• _Work to be completed_: Pull out every line from the one containing "At what coordinates" through the last line of the records below, including both ends, and reproduce them unchanged.

• _Provided records_:
※
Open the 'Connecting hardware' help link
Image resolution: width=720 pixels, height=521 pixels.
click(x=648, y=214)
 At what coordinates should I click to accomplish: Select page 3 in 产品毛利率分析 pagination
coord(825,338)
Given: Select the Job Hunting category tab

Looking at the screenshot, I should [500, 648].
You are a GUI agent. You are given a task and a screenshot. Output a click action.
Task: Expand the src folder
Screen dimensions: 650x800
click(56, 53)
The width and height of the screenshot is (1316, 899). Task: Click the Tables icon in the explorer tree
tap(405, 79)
※
• _Solution below_:
 At what coordinates should I click to accomplish: Select page 3 in 产品毛利率分析 pagination
coord(825,338)
Given: Select the Job Hunting category tab

Looking at the screenshot, I should [500, 648].
You are a GUI agent. You are given a task and a screenshot. Output a click action.
Task: Expand the src folder
Screen dimensions: 650x800
click(56, 53)
The width and height of the screenshot is (1316, 899). Task: Click the Tables icon in the explorer tree
tap(405, 79)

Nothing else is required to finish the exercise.